Monday, July 11, 2016

I'm Back!

Happy Eid everyone!

The best thing about Eid in Malaysia is that it's never too late to say that, it spans a whole month for all we know. My experience with Eid abroad was somewhat different, it usually lasts to a week max. It goes to show that how Malaysians love celebration so much.

I had just arrived in KL from my hometown yesterday. I'm not really a family person, so it's really hard for me to say whether I had a lovely time at home or not. To be honest, given the chance, I would be fine celebrating Eid anywhere else really. But as all festivals and celebration go, family gatherings are somewhat customary.

I will also be starting my new job today, which I have been looking forward in a few weeks now. I hadn't been updating much (obviously), but this will be my second job. I quit my first job because I couldn't stand my boss, who is a fool. I thought I could brush that off and focused on what I do, but lets be real, who can stand a fool? It's too much drama to go into about it now so I would just let that period of my life past. But I was good at my job, within two weeks of working I was already been promoted and received a raise. While the money and position was good, it wasn't enough to make me compromise my intelligence and patience.

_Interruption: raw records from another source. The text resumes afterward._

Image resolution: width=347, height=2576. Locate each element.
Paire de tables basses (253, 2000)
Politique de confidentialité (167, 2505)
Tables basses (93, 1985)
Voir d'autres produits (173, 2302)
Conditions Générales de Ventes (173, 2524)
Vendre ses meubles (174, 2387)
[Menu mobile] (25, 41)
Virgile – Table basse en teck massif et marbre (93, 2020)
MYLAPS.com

That might explain why I was on a hiatus for a while. Adapting to working life took a lot of my time. Suddenly you are reliable for every single minute details of your life - no more parents supporting you, no more student loan to feed your wanderlust, no more free time to waste on binge watching and sleeping. It was really a phase that I had to carefully manage, for if I don't quickly grow into it, I'll be drowned and overwhelm with all these new responsibilities. And they say going to uni make you learn about independence, try working a full time job, uni life seems like a honeymoon then.

I was also adamant that I would always be myself when I entered the workforce, which translates to me being out and proud of my sexuality. I wasn't really surprised to see that in the workplace homophobia, sexism and racism were still very much apparent. You get guys making stupid comments about girls, Malays talking trash about foreigners, and closed minded people warned you of the dangers of the gays. Hah, they better be because gurll I slayyyyyyy!

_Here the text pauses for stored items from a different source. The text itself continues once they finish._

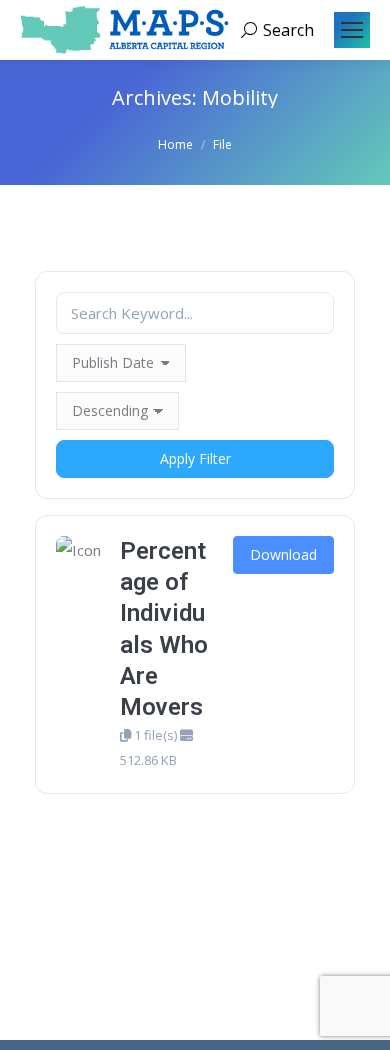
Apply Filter (195, 458)
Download (283, 554)
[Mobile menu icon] (352, 30)
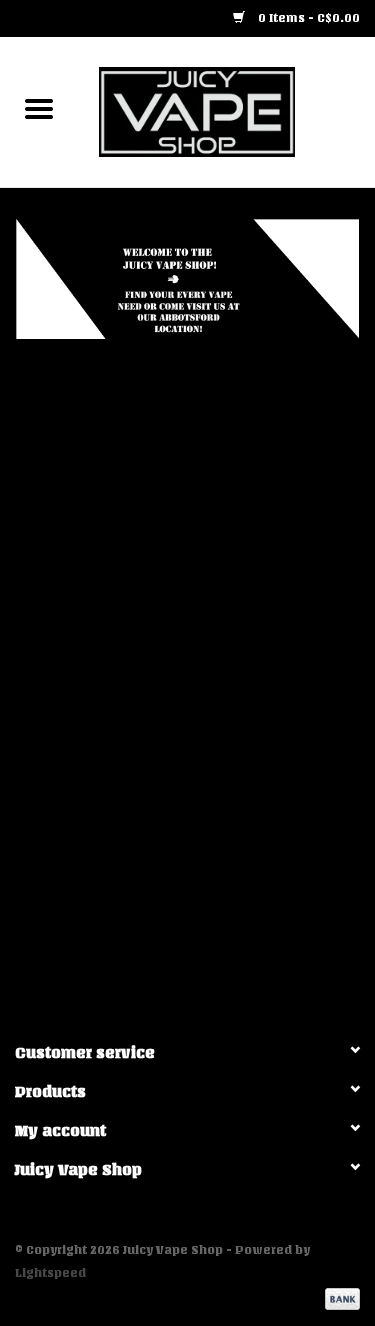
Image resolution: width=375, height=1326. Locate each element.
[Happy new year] (187, 279)
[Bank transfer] (339, 1298)
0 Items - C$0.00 (307, 18)
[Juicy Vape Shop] (227, 111)
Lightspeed (50, 1273)
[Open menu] (39, 108)
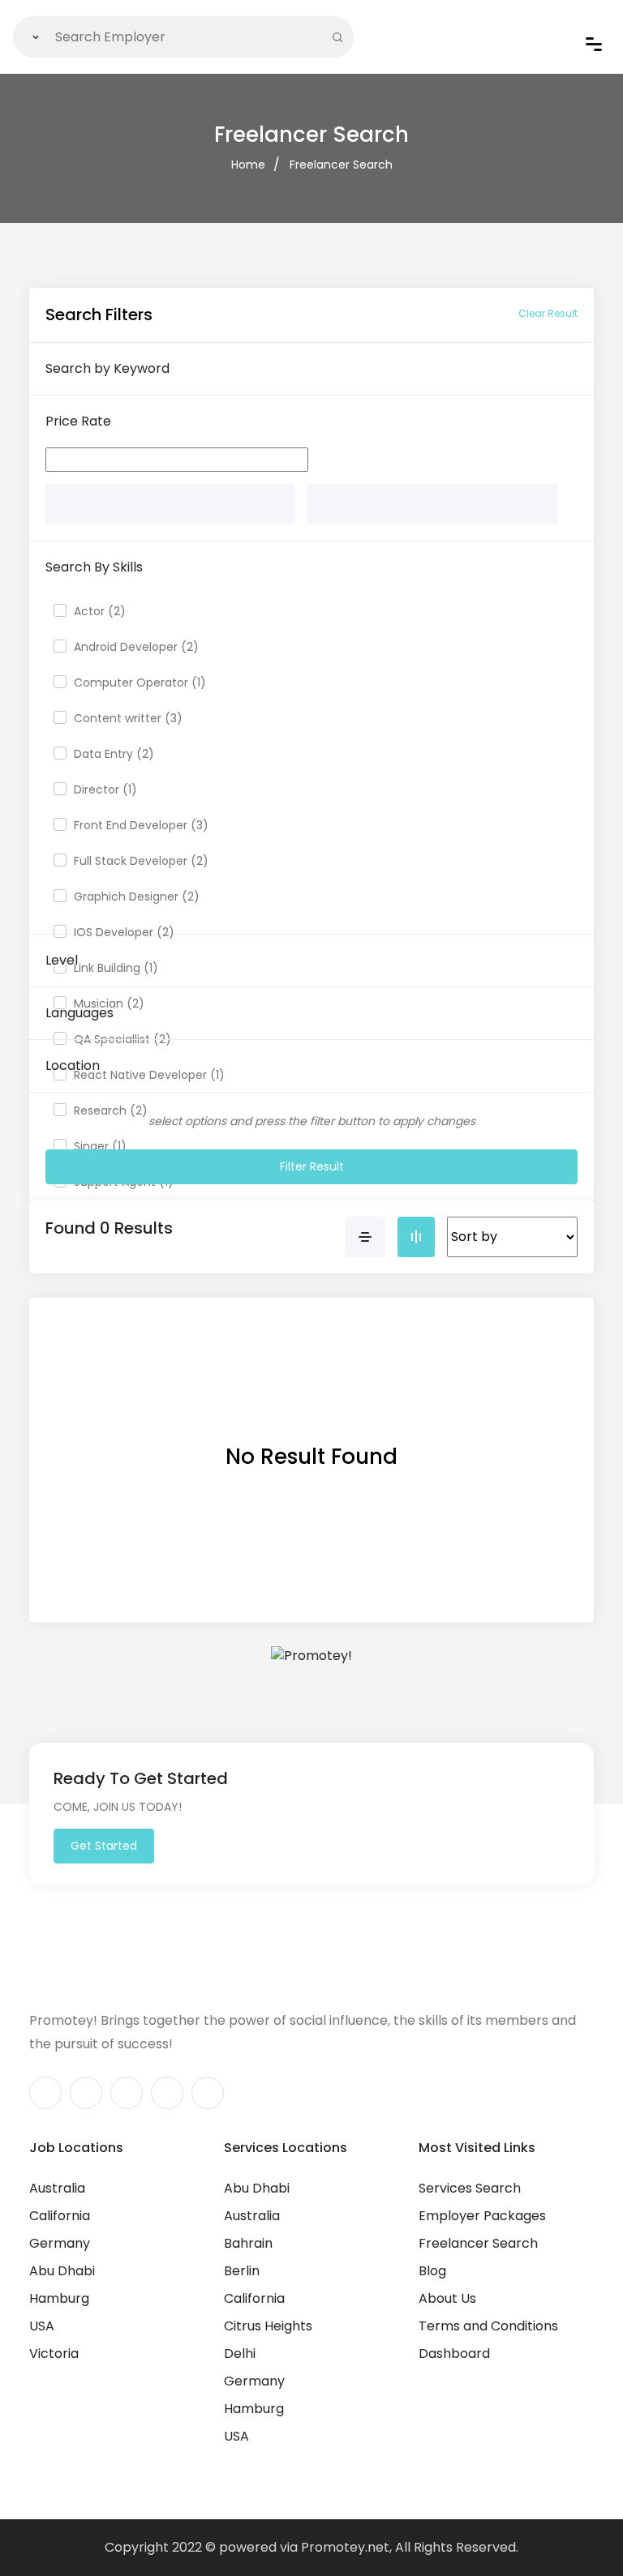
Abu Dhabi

With all that being said though, there are also a lot of people who are open and accepting. Needless to say I made great friends with these people and glad that I was given the chance to work with them. To put this in a bigger picture, you have people who are for and against the idea of equality, tolerance and acceptance. Don't be discouraged if you find that you're surrounded with the conservatives because liberals do exist, and there are a lot of us too. This is important to show that eventhough Malaysia is still lacking in the progress of LGBT rights, that doesn't mean there is NO progress at all. We still have a lot to do, to educate the people about equality, and to ensure that we can exist in the same manner as other human beings without being discriminated.

Moving forward, I will be writing here again (yeay!). To be fair, I couldn't write much previously because I was exhausted with my job as a writer. So I had focused most of my writings for my job and mentally it's exhausting to have different projects in one go. But I'm planning to work on various things, it's just the adapting period again. So today in the spirit of starting a new job, also as a writer and editor, I will try to put some times in this blog as well, documenting the life of a gay man in Malaysia, personal stories and thoughts, as well as connecting with the LGBTQ+ community here.

I will see you lots shortly then yeah :)

Saturday, January 2, 2016

Bring It On

How has it been guys? Sorry for the lack of posts these past few weeks, I had been busy with settling back home and looking for something new to do (then I have something to blog about).

It's been 2 weeks now that I am home, everything is...fine, or so it seems. The air is warm, the food is great, and the people is tolerable, almost. To complain and criticise will only push me to despair, and so I choose to cherish and look forward to a more exciting journey I can carved here at home.

Since 2016 just started, the spirit of being the 'new me' can never be more fitting.

I can feel that this year is going to be amazing, like it's in my bone. But for a start, I have to secure a job. So far, I haven't done any serious application. I do sure take my time to plan my career, and I got my eyes on a few companies now, which I will start to send out my resumes soon.

As for relationship, I hope this year I can be in one that is healthy and matured, full of love and honesty, and all the cheesy things that couples do. I want to be able to say, "what a fucking romantic guy my boyfriend is," or anything similar to that.

Though in all honesty, I can sense that I'll be getting back with my ex. I somehow missed him very much, and I'm open for that possibility. We had been texting, and are planning to meet soon. It would be complicated (such irony for hoping a healthy one), since he's in the closet (or fundamentally straight actually) and that for the past 6 years after we broke up, our relationship is nothing but physical. Friends with benefits, more appropriately, so to redefine that would be a bit difficult.

But we'll see. Life is a journey, and not all colours are rainbows. So a few thorns on the bed of roses are understandably normal, and realistic.

So yeah, looking forward for a hell of a new year. Let's dive into it together head strong, and never live a day with regrets!